Task goal: In the records below, find every line that contains "height" and list it.

Entries shown:
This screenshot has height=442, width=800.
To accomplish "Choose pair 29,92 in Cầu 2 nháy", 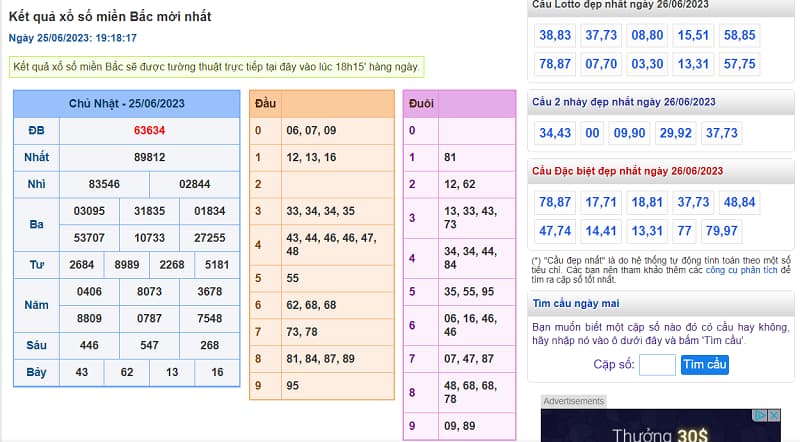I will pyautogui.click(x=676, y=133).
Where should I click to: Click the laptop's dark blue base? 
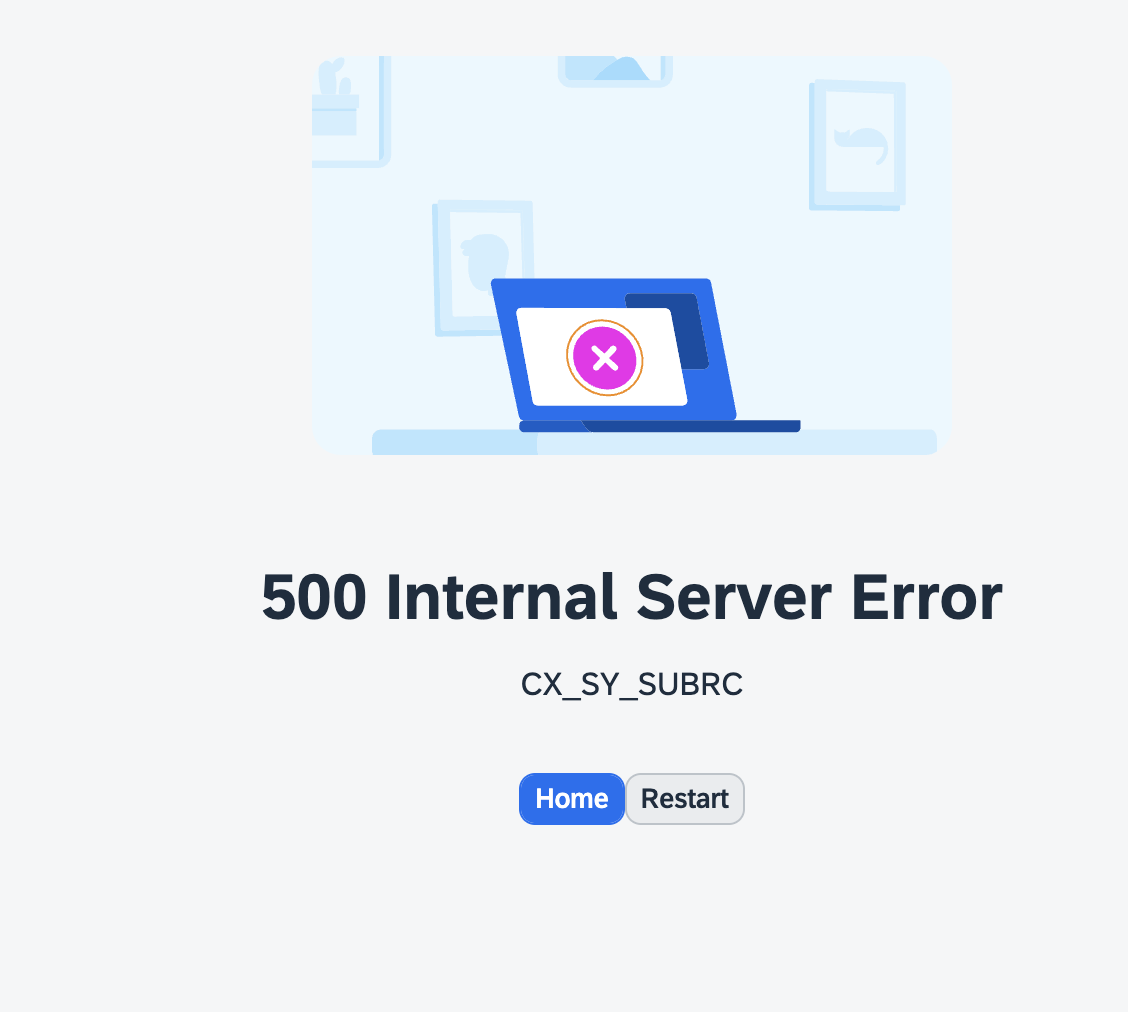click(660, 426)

---

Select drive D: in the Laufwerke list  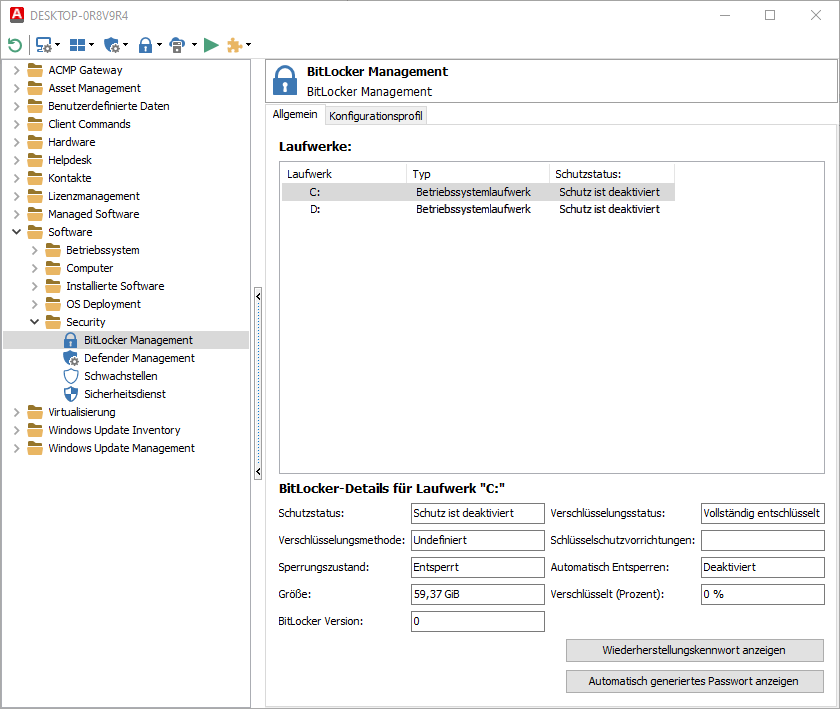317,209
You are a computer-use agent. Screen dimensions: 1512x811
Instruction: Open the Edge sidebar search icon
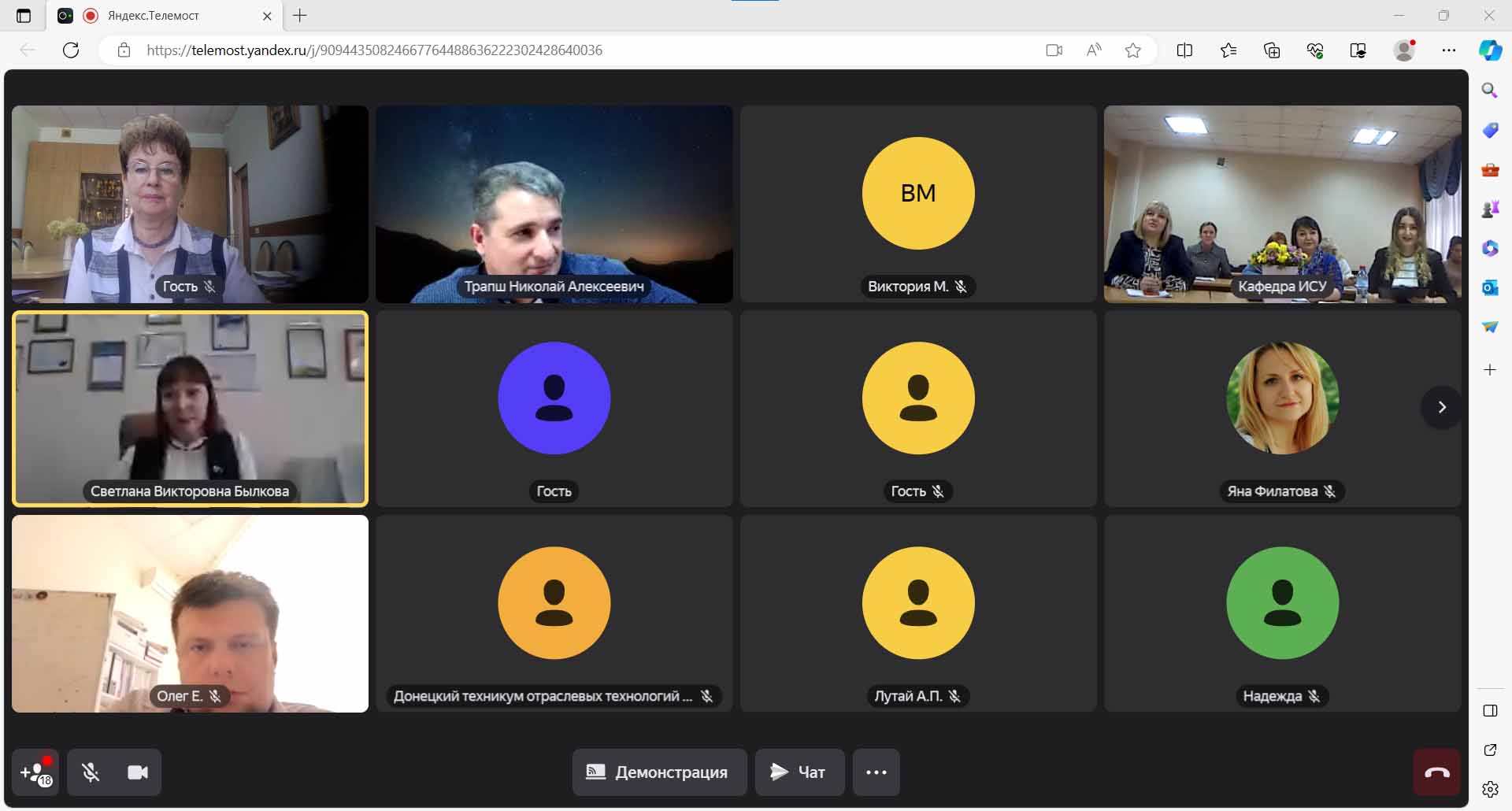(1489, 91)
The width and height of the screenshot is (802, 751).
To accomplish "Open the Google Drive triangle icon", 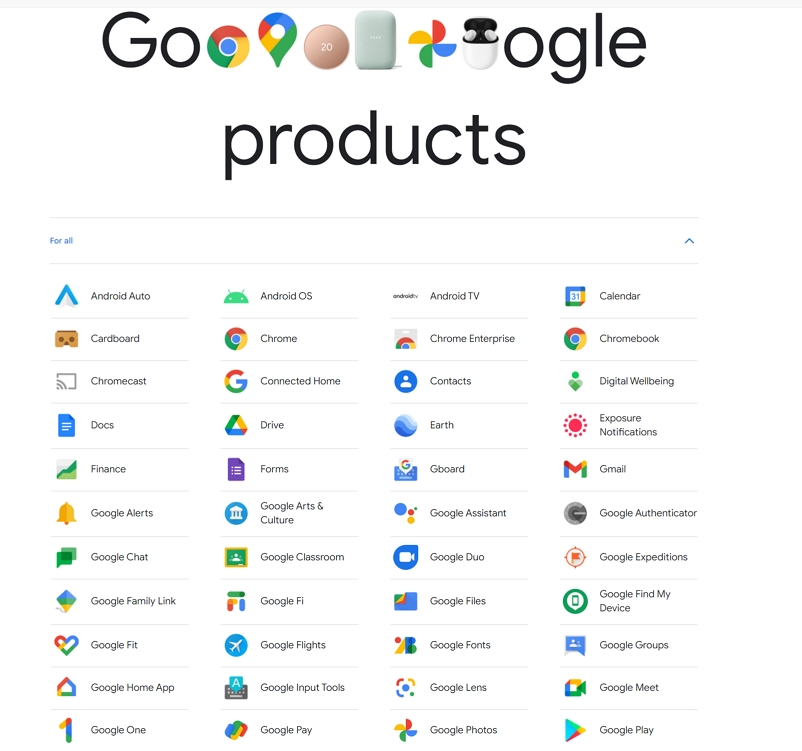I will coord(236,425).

Output of the task:
This screenshot has height=442, width=800.
The width and height of the screenshot is (802, 751).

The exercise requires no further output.